Tailscale’s documentation explicitly warns against using * as the src field in the grant: doing so would make every tailnet device attempt to use the relay, “potentially leading to unintended traffic routing and high latency.”3
The relay port must accept connections from Tailscale clients behind NAT, so some public UDP exposure is inherent to the deployment model. The residual risk is not ACL bypass — relay binding is authenticated — but resource exhaustion through the open UDP listener. Rate-limiting inbound UDP at the NSG level is a reasonable precaution that a DERP operator handles on their infrastructure but that a self-hosted relay operator now owns.
Frequently Asked Questions
What’s the minimum Tailscale version for correct Peer Relay behavior on AKS?
v1.96.4 (Mar 27, 2026) is the floor. The tailscaled_peer_relay_endpoints metric gauge shipped in v1.96.2 (Mar 18), but the Tailscale changelog records the container-aware GOMAXPROCS socket scaling fix in v1.96.4. Running v1.96.2 gives observability without the scaling correction — relay sockets still over-provision relative to the container’s actual CPU limit.
Can Peer Relays replace DERP entirely in a tailnet?
No. The connection attempt order is: direct hole-punching → Peer Relay → DERP. DERP handles encrypted key exchange at every connection setup regardless of which tier carries the data. A tailnet with a Peer Relay but no DERP access cannot complete new connection handshakes — the relay carries traffic but DERP performs the cryptographic coordination that bootstraps every session.
Does SO_REUSEPORT improve relay throughput on a single-core container?
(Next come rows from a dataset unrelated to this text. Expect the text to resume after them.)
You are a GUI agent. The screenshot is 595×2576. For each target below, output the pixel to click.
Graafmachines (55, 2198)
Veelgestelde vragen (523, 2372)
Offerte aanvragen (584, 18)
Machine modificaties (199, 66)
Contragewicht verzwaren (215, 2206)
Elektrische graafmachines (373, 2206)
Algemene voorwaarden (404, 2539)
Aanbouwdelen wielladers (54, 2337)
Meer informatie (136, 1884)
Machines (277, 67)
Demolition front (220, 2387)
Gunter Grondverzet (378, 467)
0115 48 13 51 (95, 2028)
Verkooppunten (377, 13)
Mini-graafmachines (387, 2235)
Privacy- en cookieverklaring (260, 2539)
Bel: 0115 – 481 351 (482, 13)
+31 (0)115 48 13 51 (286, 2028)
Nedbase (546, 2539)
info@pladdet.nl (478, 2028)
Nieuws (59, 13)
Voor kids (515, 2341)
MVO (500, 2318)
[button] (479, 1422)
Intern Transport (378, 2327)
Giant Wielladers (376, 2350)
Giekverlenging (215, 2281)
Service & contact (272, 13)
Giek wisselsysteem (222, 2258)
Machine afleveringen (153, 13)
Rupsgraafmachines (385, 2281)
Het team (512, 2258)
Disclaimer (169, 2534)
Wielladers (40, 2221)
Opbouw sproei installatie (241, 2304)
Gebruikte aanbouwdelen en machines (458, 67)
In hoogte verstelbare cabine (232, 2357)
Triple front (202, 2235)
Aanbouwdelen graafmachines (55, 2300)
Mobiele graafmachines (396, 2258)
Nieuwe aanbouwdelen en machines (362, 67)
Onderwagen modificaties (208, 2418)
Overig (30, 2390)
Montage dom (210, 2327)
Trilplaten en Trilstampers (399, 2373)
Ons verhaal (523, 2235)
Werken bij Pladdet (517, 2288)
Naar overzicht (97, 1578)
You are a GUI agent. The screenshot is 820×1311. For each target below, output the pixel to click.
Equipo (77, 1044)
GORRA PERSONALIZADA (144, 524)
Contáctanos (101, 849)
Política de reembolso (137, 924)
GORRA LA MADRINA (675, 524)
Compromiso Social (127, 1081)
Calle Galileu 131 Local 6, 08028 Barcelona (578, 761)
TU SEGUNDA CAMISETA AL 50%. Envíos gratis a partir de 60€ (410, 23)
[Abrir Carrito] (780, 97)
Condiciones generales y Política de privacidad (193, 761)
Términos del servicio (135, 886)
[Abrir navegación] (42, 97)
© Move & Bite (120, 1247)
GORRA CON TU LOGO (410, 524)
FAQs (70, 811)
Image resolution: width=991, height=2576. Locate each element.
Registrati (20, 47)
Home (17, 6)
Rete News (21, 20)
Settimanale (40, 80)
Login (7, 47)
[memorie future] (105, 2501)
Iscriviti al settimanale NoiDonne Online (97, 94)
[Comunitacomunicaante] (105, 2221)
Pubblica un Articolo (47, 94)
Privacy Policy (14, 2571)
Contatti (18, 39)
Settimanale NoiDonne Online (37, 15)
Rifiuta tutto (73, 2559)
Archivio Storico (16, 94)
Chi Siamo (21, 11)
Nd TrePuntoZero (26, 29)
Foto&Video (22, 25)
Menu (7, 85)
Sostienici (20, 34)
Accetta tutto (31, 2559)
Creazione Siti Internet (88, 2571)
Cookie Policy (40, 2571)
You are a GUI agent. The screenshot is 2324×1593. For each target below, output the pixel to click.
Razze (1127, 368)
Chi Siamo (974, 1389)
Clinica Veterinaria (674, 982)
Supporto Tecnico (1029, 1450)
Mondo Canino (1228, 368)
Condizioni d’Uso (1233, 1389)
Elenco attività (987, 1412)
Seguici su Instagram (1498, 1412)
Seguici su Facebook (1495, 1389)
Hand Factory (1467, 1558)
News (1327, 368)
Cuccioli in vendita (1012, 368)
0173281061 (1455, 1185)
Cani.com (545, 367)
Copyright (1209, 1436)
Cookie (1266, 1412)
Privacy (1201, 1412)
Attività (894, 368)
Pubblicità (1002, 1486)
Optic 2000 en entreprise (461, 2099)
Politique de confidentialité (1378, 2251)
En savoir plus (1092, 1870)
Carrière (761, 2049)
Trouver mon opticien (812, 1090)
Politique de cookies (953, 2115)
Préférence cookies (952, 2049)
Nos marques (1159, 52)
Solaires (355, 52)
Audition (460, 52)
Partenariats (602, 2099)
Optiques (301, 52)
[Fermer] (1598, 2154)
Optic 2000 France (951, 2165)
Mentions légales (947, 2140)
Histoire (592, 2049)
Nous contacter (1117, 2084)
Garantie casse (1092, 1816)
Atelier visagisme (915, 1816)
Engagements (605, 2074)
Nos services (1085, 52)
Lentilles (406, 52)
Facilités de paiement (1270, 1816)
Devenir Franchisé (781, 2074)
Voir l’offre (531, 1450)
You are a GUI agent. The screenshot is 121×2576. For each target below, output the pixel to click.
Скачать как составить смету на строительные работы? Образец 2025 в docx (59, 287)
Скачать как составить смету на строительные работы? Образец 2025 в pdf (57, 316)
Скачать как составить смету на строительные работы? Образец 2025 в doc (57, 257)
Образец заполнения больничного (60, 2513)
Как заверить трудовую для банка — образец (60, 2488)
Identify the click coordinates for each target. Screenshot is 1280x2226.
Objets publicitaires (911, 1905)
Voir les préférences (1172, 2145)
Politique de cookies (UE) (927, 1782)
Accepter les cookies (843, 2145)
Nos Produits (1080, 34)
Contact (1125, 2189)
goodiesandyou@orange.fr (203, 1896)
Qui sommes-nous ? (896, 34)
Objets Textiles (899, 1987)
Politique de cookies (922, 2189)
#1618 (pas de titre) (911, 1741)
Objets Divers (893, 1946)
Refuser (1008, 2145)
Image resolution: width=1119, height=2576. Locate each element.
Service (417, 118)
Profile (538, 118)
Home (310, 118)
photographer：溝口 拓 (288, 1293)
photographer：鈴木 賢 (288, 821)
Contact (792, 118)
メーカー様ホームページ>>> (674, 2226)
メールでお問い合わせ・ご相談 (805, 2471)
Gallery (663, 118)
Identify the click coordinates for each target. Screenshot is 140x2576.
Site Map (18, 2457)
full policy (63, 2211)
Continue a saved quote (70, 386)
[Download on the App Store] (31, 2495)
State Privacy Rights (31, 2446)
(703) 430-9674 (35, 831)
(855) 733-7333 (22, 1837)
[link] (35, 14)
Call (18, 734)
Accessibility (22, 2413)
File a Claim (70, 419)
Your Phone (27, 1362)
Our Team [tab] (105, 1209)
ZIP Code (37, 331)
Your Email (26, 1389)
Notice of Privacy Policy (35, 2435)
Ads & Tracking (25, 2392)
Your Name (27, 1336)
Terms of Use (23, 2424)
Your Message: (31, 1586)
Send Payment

Minimal benefit. SO_REUSEPORT’s throughput gain comes from distributing incoming packets across multiple sockets scheduled on multiple cores. On a single-core container (GOMAXPROCS=1), the relay opens one socket, eliminating the parallelism advantage. Allocating at least 2 cores to the relay container is the practical minimum for measurable throughput improvement over DERP relay.
What’s the operational risk of using a wildcard src grant for the Peer Relay?
Devices that already have direct connections or are geographically closer to an optimal DERP server get forced through the relay, adding latency and making the relay node a single point of failure for traffic that previously had independent paths. The grant should target only the specific device group behind the Azure NAT Gateway that lacks connection alternatives — not the entire tailnet.